A study reveals that the industry is lagging behind when it comes to serving existing customers
Drastic interest rate increases in the property and casualty insurance sector have spurred a record volume of customers to search for new quotes and switch carriers.
While insurance companies have done a good job of meeting the needs of these shoppers through digital channels, they lag behind in serving existing customers digitally, according to a new study from J.D. Power.
The study comes after another survey conducted by the company showed a similar increase in shopping among auto insurance customers.
“The industry is experiencing historic levels of customer change right now, which highlights the critical role an insurer’s digital channels play in not only attracting new customers, but also in acquiring them, and in retaining existing customers,” said Stephen Credson, Senior Director. From JD Power’s Insurance Business Intelligence. When it comes to shopping around, insurance companies are starting to get the formula right – but they still lag behind best-in-class offerings in other industries like banks and airlines when it comes to serving existing customers. That should become a focal point if insurers really want to build lifetime customer value.”
The US Insurance Digital Experience Study conducted by JD Power assessed digital consumer experiences of both quote shoppers and existing customers performing typical policy service activities. It evaluated the functional aspects of desktop, mobile web, and mobile apps based on four factors: ease of navigation, speed, visual appeal, and information/content.
The study was conducted in collaboration with Corporate Insight, a company that provides corporate intelligence and user experience research services.
“The last thing most insurers want to do is call the carrier for help with basic account servicing questions and procedures,” said Michael Ellison, president of Corporate Insight. “Increasingly, the usability and accessibility of a carrier’s digital solutions plays a huge role in attracting new customers and retaining existing ones.”
The main findings of the study include:
- The shopping experience has improved, but there’s still a long way to go digitally: Overall customer satisfaction with the P&C insurance digital shopping experience is only 521 on a 1,000-point scale. That’s 22 points higher than a year ago, but compared with satisfaction scores for digital shopping tools in other industries like banks and airlines, the insurance sector has a long way to go.
- Satisfaction with the digital service falls as follows: Overall customer satisfaction with the digital service experience was 702, down three points from last year. Satisfaction scores were lower when customers couldn’t find information on the insurance company’s website and had to call the insurance company — which happened 42% of the time, the survey reported.

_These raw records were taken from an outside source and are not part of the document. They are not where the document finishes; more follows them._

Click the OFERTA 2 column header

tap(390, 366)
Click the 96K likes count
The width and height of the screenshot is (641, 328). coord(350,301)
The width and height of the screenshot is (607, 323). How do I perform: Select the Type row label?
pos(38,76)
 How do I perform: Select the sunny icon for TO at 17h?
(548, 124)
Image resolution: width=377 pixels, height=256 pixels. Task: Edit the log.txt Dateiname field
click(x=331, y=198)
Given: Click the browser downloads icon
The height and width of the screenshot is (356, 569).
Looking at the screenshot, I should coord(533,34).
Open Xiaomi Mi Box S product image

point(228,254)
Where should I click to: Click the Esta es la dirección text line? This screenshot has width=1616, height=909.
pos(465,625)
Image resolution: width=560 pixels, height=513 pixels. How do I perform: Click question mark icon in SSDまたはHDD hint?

- Huge variance in application performance: The study found significant gaps in mobile app performance when it came to account service. The average satisfaction score among the top 25% of customers using a mobile app was 872 – significantly higher than other channels. However, satisfaction among the bottom 25% was only 567.

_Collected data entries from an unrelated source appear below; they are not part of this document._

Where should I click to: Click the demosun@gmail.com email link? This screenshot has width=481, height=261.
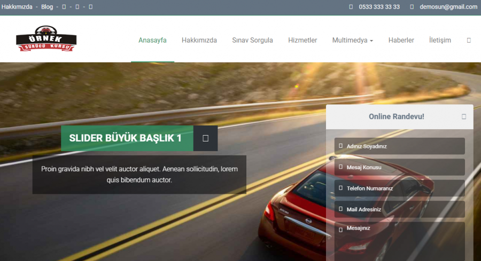(448, 7)
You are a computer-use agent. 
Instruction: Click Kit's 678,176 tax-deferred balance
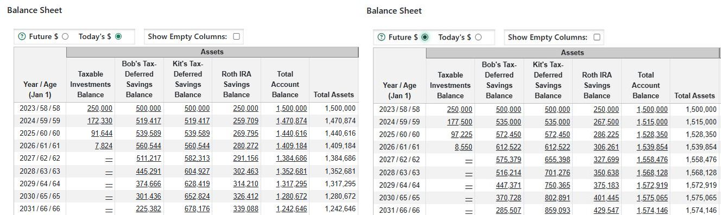coord(197,208)
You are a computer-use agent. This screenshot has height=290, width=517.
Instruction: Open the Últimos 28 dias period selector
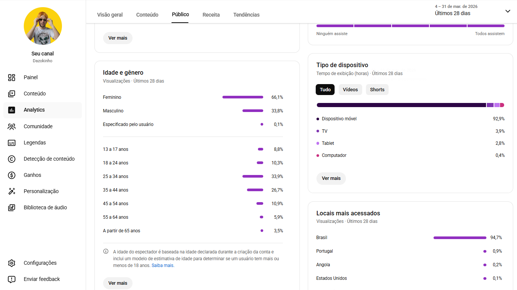pos(452,13)
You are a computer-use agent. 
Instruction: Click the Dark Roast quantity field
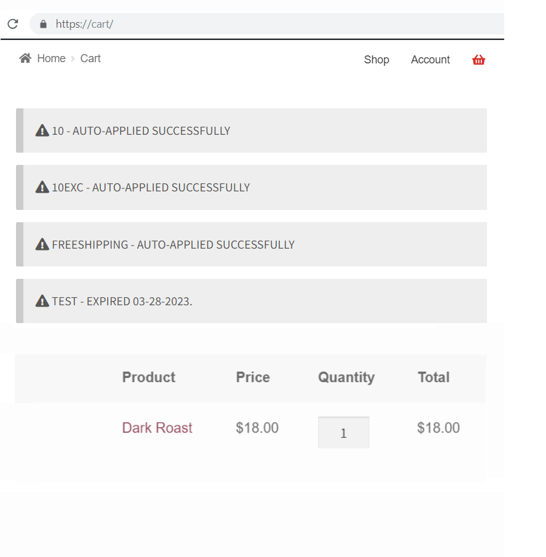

- Traditional carriers outperform insurers on digital services and shopping: Overall customer satisfaction with both digital account services and shopping was slightly higher for traditional insurance companies than for in-house insurance brands. While insurers performed better on the “research policy information” measure, traditional carriers performed as well or better on all other measures.
Amica ranks highest in the services sector with a score of 735, followed by GEICO (731) and Progressive (722).
American Family ranks first in the shopping segment with a score of 549, followed by Farmers (548) and AAA (543).